■ **Task directions**: Give the records again in full, exactly as they appear.

(Stored items)
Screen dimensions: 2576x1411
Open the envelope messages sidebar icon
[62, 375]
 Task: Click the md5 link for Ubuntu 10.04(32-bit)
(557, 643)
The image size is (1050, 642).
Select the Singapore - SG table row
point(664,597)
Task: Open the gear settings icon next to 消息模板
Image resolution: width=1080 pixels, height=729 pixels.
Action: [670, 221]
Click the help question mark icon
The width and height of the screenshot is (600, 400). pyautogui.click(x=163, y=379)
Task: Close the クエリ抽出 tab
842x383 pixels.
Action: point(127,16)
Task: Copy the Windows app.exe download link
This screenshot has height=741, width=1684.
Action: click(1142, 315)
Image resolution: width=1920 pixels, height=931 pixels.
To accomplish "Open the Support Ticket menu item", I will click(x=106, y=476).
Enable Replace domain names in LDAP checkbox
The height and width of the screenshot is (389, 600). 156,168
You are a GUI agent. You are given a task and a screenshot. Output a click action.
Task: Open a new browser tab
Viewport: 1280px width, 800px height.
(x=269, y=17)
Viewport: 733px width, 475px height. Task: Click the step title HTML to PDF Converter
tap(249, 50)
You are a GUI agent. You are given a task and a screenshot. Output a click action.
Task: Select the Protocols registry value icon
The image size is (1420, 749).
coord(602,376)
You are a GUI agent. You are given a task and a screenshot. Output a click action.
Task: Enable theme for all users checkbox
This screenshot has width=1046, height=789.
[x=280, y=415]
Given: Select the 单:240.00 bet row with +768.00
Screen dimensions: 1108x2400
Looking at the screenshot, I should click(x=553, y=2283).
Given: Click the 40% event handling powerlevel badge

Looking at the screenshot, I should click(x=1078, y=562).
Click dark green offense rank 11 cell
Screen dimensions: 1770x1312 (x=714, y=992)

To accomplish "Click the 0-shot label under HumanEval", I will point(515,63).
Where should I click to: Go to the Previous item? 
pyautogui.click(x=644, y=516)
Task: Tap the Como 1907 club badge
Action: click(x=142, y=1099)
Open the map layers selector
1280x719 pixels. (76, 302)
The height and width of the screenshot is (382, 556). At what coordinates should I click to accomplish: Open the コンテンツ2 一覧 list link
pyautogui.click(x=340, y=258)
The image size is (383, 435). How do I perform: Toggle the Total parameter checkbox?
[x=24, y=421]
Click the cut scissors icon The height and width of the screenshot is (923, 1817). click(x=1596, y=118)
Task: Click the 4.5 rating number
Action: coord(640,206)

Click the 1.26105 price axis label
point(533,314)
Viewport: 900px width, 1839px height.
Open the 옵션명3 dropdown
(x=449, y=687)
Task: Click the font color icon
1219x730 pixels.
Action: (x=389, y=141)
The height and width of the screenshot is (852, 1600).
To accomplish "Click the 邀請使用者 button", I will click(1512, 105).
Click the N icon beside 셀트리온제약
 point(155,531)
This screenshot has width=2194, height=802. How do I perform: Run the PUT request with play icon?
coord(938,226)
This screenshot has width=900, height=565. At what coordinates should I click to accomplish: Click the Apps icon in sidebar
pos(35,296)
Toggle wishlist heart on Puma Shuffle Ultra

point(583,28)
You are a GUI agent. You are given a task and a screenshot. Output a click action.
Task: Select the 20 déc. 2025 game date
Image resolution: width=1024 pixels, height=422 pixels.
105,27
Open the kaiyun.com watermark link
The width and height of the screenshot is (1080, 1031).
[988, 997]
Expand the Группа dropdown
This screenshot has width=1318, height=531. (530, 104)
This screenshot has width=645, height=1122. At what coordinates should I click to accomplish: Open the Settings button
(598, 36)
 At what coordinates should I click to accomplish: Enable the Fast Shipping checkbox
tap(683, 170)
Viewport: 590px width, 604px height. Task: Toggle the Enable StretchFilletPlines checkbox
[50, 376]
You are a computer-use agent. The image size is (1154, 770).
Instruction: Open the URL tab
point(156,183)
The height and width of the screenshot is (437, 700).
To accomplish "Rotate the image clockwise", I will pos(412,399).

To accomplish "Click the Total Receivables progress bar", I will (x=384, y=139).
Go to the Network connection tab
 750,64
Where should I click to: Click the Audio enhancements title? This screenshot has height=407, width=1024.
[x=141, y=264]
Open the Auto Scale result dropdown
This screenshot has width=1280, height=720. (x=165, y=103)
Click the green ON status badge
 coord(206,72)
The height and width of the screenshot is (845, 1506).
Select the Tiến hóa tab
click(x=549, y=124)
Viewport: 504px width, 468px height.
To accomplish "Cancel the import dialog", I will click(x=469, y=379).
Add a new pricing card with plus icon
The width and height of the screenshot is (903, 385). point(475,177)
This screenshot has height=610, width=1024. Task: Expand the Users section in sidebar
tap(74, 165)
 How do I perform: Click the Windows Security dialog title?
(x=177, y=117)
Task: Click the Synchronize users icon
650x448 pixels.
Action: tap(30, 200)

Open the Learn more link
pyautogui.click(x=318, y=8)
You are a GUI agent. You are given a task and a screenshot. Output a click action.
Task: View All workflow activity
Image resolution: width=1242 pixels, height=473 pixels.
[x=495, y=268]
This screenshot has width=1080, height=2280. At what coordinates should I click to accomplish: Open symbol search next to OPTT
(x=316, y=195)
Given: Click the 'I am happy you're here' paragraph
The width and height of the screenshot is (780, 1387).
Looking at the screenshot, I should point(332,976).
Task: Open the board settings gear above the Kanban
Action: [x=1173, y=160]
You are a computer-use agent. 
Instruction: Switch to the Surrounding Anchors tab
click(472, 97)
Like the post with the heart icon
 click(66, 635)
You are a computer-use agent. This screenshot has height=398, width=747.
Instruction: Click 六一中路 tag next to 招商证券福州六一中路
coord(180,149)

■ **Task result**:
Screen dimensions: 2576x1411
Open the envelope messages sidebar icon
[62, 375]
 Task: Click the md5 link for Ubuntu 10.04(32-bit)
(557, 643)
The image size is (1050, 642).
Select the Singapore - SG table row
point(664,597)
Task: Open the gear settings icon next to 消息模板
Image resolution: width=1080 pixels, height=729 pixels.
Action: [670, 221]
Click the help question mark icon
The width and height of the screenshot is (600, 400). pyautogui.click(x=163, y=379)
Task: Close the クエリ抽出 tab
842x383 pixels.
Action: point(127,16)
Task: Copy the Windows app.exe download link
This screenshot has height=741, width=1684.
Action: click(1142, 315)
Image resolution: width=1920 pixels, height=931 pixels.
To accomplish "Open the Support Ticket menu item", I will click(x=106, y=476).
Enable Replace domain names in LDAP checkbox
The height and width of the screenshot is (389, 600). 156,168
You are a GUI agent. You are given a task and a screenshot. Output a click action.
Task: Open a new browser tab
Viewport: 1280px width, 800px height.
(x=269, y=17)
Viewport: 733px width, 475px height. Task: Click the step title HTML to PDF Converter
tap(249, 50)
You are a GUI agent. You are given a task and a screenshot. Output a click action.
Task: Select the Protocols registry value icon
The image size is (1420, 749).
coord(602,376)
You are a GUI agent. You are given a task and a screenshot. Output a click action.
Task: Enable theme for all users checkbox
This screenshot has width=1046, height=789.
[x=280, y=415]
Given: Select the 单:240.00 bet row with +768.00
Screen dimensions: 1108x2400
Looking at the screenshot, I should click(x=553, y=2283).
Given: Click the 40% event handling powerlevel badge

Looking at the screenshot, I should click(x=1078, y=562).
Click dark green offense rank 11 cell
Screen dimensions: 1770x1312 (x=714, y=992)

To accomplish "Click the 0-shot label under HumanEval", I will point(515,63).
Where should I click to: Go to the Previous item? 
pyautogui.click(x=644, y=516)
Task: Tap the Como 1907 club badge
Action: click(x=142, y=1099)
Open the map layers selector
1280x719 pixels. (76, 302)
The height and width of the screenshot is (382, 556). At what coordinates should I click to accomplish: Open the コンテンツ2 一覧 list link
pyautogui.click(x=340, y=258)
The image size is (383, 435). How do I perform: Toggle the Total parameter checkbox?
[x=24, y=421]
Click the cut scissors icon The height and width of the screenshot is (923, 1817). click(x=1596, y=118)
Task: Click the 4.5 rating number
Action: coord(640,206)

Click the 1.26105 price axis label
point(533,314)
Viewport: 900px width, 1839px height.
Open the 옵션명3 dropdown
(x=449, y=687)
Task: Click the font color icon
1219x730 pixels.
Action: (x=389, y=141)
The height and width of the screenshot is (852, 1600).
To accomplish "Click the 邀請使用者 button", I will click(1512, 105).
Click the N icon beside 셀트리온제약
 point(155,531)
This screenshot has width=2194, height=802. How do I perform: Run the PUT request with play icon?
coord(938,226)
This screenshot has width=900, height=565. At what coordinates should I click to accomplish: Click the Apps icon in sidebar
pos(35,296)
Toggle wishlist heart on Puma Shuffle Ultra

point(583,28)
You are a GUI agent. You are given a task and a screenshot. Output a click action.
Task: Select the 20 déc. 2025 game date
Image resolution: width=1024 pixels, height=422 pixels.
105,27
Open the kaiyun.com watermark link
The width and height of the screenshot is (1080, 1031).
[988, 997]
Expand the Группа dropdown
This screenshot has width=1318, height=531. (530, 104)
This screenshot has width=645, height=1122. At what coordinates should I click to accomplish: Open the Settings button
(598, 36)
 At what coordinates should I click to accomplish: Enable the Fast Shipping checkbox
tap(683, 170)
Viewport: 590px width, 604px height. Task: Toggle the Enable StretchFilletPlines checkbox
[50, 376]
You are a computer-use agent. The image size is (1154, 770).
Instruction: Open the URL tab
point(156,183)
The height and width of the screenshot is (437, 700).
To accomplish "Rotate the image clockwise", I will pos(412,399).

To accomplish "Click the Total Receivables progress bar", I will (x=384, y=139).
Go to the Network connection tab
 750,64
Where should I click to: Click the Audio enhancements title? This screenshot has height=407, width=1024.
[x=141, y=264]
Open the Auto Scale result dropdown
This screenshot has width=1280, height=720. (x=165, y=103)
Click the green ON status badge
 coord(206,72)
The height and width of the screenshot is (845, 1506).
Select the Tiến hóa tab
click(x=549, y=124)
Viewport: 504px width, 468px height.
To accomplish "Cancel the import dialog", I will click(x=469, y=379).
Add a new pricing card with plus icon
The width and height of the screenshot is (903, 385). point(475,177)
This screenshot has height=610, width=1024. Task: Expand the Users section in sidebar
tap(74, 165)
 How do I perform: Click the Windows Security dialog title?
(x=177, y=117)
Task: Click the Synchronize users icon
650x448 pixels.
Action: tap(30, 200)

Open the Learn more link
pyautogui.click(x=318, y=8)
You are a GUI agent. You are given a task and a screenshot. Output a click action.
Task: View All workflow activity
Image resolution: width=1242 pixels, height=473 pixels.
[x=495, y=268]
This screenshot has width=1080, height=2280. At what coordinates should I click to accomplish: Open symbol search next to OPTT
(x=316, y=195)
Given: Click the 'I am happy you're here' paragraph
The width and height of the screenshot is (780, 1387).
Looking at the screenshot, I should point(332,976).
Task: Open the board settings gear above the Kanban
Action: [x=1173, y=160]
You are a computer-use agent. 
Instruction: Switch to the Surrounding Anchors tab
click(472, 97)
Like the post with the heart icon
 click(66, 635)
You are a computer-use agent. This screenshot has height=398, width=747.
Instruction: Click 六一中路 tag next to 招商证券福州六一中路
coord(180,149)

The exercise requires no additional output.